Now, Tester is pushing for a constitutional amendment that would require Congress to pass a balanced budget each year barring war, economic crisis, or a three-fifths vote to override the requirement.
The amendment, which Tester unveiled in May, is the senator’s latest attempt to rebrand himself as a moderate as he battles for a third term. Tester’s seat is a top target for Republicans, who believe Tester will have a difficult time running ahead of former president Donald Trump. Trump won Montana by more than 15 points in 2020.
Tester has voted with President Joe Biden 91 percent of the time—more than Sen. Bernie Sanders (I., Vt.), according to FiveThirtyEight—since Biden entered the White House. He voted in favor of the $1.9 trillion American Rescue Plan, which the Committee for a Responsible Federal Budget says could cost up to $4.1 trillion by the end of 2031.
A spokesman for Tester did not respond to a request for comment.
Tester blamed the rising national debt on Republicans when he first ran for office in 2006. At the time, the national debt was around $8.7 trillion. Today it sits at roughly $34.61 trillion.
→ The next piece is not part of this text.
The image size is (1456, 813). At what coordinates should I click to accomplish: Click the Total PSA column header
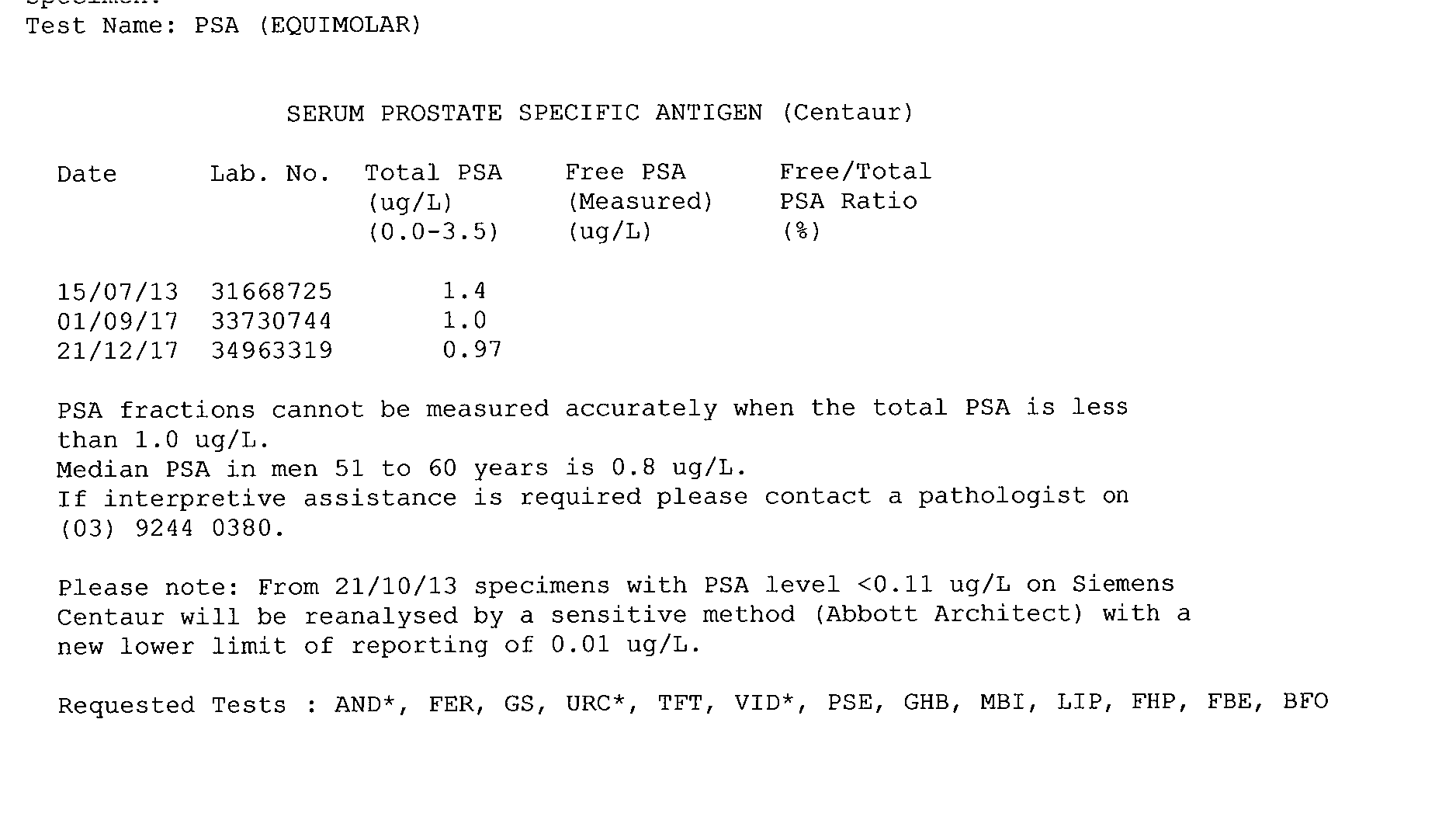(x=433, y=172)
"Now, Jon Tester’s running for the U.S. Senate to teach Washington something new," a Tester campaign ad said in 2006. "Honest government, energy independence, and to stop the waste that passes on debt to our children."
This isn’t the first time Tester has claimed to favor policies he previously voted against. In April, Tester’s campaign announced a $14.5 million ad campaign that features footage of the southern border wall, even though he voted against funding the structure in 2017.